Grayli Sasan V, Patel Tarun, van Kasteren Brad, Kokilathasan Sathursan, Tekcan Burak, Alan Tam Man Chun, Losin William Fredrick, Odinotski Sarah, Tsen Adam W, Wasilewski Zbigniew R, Reimer Michael E
Institute for Quantum Computing, University of Waterloo, Waterloo, ON N2L 3G1, Canada.
Department of Electrical and Computer Engineering, University of Waterloo, Waterloo, ON N2L 3G1, Canada.
Nano Lett. 2025 Jun 11;25(23):9362-9368. doi: 10.1021/acs.nanolett.5c01777. Epub 2025 Jun 2.
The ability to detect light with high efficiency is an important device metric for single-photon detectors and cameras, essential for applications ranging from quantum communication to biomedical imaging.

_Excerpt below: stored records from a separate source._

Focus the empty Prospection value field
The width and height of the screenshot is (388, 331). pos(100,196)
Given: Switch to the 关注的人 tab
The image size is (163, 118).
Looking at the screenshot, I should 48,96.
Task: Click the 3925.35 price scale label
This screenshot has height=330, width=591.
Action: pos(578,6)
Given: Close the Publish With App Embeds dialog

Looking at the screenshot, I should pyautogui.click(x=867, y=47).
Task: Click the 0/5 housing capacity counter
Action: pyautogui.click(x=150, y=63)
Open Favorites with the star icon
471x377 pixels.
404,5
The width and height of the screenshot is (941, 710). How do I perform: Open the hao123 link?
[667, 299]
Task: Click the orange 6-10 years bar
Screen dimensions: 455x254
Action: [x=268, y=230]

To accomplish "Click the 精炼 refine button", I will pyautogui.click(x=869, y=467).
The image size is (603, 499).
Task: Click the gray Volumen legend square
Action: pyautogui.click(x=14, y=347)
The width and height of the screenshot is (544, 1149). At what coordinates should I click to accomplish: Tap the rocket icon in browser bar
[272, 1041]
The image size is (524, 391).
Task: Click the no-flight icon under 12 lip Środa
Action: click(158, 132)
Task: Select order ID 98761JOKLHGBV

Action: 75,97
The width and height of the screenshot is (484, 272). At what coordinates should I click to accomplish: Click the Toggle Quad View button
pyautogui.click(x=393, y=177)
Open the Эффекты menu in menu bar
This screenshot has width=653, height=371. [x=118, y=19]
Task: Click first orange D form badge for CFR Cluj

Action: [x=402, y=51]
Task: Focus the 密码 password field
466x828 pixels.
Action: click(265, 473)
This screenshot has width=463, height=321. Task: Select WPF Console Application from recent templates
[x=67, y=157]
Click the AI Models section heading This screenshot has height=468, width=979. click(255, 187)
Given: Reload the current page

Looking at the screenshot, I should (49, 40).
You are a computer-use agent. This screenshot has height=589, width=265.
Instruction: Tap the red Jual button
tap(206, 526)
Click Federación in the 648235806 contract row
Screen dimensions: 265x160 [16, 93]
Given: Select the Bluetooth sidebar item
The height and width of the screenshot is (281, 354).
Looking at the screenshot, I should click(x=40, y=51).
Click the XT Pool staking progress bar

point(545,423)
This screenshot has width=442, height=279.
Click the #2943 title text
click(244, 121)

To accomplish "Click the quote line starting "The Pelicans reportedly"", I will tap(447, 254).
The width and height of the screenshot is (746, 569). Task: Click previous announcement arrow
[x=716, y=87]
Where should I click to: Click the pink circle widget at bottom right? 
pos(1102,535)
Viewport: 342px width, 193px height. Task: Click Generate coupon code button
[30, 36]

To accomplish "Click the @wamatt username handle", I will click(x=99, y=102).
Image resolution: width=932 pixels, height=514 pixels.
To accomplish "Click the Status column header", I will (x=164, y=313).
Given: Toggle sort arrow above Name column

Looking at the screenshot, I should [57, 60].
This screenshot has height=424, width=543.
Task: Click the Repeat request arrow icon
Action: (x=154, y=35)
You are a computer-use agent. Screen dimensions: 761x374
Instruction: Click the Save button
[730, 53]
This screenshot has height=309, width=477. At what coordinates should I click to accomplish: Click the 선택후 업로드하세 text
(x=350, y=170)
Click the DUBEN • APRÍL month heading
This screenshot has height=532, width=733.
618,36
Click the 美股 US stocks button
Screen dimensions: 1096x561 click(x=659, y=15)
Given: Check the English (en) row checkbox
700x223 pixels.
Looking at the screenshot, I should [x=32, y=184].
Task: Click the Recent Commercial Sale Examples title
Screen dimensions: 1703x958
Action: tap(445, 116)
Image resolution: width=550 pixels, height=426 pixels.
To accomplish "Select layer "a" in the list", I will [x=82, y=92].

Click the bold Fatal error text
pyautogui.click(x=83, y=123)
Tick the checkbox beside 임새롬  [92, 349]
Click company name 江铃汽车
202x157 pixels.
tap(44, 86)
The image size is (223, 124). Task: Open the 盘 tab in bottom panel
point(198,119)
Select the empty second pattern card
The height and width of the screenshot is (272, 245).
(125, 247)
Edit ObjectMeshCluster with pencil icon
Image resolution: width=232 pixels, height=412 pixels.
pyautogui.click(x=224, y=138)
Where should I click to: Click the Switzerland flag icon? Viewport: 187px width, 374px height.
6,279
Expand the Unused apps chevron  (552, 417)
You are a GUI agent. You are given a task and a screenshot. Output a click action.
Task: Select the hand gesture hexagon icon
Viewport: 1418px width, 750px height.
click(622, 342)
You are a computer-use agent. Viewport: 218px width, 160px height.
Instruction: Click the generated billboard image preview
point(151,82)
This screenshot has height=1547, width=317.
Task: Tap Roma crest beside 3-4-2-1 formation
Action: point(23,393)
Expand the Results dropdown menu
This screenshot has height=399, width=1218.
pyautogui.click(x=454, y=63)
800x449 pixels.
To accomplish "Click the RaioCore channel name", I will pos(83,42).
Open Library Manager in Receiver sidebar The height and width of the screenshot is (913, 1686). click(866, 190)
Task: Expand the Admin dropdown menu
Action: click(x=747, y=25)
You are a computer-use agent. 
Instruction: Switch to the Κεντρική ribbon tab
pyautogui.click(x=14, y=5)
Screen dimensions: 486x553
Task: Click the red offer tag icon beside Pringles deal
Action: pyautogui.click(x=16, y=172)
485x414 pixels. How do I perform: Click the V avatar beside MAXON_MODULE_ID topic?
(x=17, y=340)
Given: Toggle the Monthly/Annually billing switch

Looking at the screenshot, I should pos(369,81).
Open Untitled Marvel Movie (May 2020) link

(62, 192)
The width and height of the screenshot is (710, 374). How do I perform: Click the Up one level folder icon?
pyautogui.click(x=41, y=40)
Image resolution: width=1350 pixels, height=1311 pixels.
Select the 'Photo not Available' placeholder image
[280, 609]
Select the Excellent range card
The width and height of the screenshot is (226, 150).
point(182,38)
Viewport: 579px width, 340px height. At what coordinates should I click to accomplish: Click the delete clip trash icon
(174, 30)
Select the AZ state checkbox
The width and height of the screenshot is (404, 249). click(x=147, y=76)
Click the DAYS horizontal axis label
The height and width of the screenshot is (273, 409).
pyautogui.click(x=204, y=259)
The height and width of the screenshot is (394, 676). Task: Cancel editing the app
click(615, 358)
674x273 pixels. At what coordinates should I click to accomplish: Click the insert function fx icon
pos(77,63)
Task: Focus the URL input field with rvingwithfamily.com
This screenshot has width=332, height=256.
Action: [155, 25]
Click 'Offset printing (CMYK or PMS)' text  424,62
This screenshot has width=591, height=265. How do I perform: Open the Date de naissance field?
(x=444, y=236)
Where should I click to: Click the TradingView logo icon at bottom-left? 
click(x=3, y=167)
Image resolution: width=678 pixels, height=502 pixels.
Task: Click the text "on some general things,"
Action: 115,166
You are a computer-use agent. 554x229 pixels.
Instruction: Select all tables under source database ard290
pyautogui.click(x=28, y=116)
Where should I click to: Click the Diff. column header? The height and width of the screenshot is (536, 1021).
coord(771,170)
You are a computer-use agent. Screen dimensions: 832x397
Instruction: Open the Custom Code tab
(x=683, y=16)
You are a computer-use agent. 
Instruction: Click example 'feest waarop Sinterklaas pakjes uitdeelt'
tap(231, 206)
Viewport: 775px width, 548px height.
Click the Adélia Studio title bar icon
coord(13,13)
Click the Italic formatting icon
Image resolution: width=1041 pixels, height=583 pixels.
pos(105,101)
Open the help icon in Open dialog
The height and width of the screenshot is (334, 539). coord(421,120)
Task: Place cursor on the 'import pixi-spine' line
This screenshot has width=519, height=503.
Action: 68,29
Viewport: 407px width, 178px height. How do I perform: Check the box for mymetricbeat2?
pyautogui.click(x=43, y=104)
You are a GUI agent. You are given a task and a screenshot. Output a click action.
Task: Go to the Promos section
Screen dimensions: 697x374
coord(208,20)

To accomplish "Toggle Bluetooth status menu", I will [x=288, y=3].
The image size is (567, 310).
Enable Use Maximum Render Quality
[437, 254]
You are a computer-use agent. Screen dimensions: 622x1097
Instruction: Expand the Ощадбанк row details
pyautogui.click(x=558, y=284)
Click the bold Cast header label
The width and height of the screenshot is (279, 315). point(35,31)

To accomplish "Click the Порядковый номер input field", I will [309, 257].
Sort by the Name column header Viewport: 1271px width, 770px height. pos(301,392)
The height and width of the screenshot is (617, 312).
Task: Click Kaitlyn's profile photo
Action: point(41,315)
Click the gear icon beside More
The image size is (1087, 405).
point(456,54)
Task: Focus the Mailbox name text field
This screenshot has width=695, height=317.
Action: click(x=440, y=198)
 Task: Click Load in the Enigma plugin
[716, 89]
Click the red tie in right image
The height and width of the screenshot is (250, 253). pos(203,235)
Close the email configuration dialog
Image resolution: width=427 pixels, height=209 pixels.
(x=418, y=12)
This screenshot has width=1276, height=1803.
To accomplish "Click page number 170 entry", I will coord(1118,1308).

However, these photodetectors have limited detection efficiency in the 850-1100 nm wavelength range, known as the 'valley of death'. Here, we demonstrate a near-perfect absorber in the 'valley of death' using a semiconductor metasurface with spectral and spatial selectivity on a high refractive index substrate. Our design leverages higher order optical modes of InGaAs resonators to generate Kerker interference at the target wavelength of 920 nm, which leads to a measured peak absorption efficiency of ∼94%. In addition, numerical calculations show that our design enables spatial control of the absorption profile within the resonators, which is promising for improving response time. Our approach offers tunability over a desired spectral range and paves the way for development of high-performance photodetectors.
对于单光子探测器和相机而言,高效探测光的能力是一项重要的器件指标,这对于从量子通信到生物医学成像等一系列应用至关重要。然而,这些光电探测器在850 - 1100纳米波长范围内的探测效率有限,该范围被称为“死亡谷”。在此,我们利用在高折射率衬底上具有光谱和空间选择性的半导体超表面,展示了一种在“死亡谷”中的近乎完美的吸收体。我们的设计利用了InGaAs谐振器的高阶光学模式,在920纳米的目标波长处产生克尔干涉,这导致测得的峰值吸收效率约为94%。此外,数值计算表明,我们的设计能够对谐振器内的吸收分布进行空间控制,这对于缩短响应时间很有前景。我们的方法在所需光谱范围内具有可调性,为高性能光电探测器的开发铺平了道路。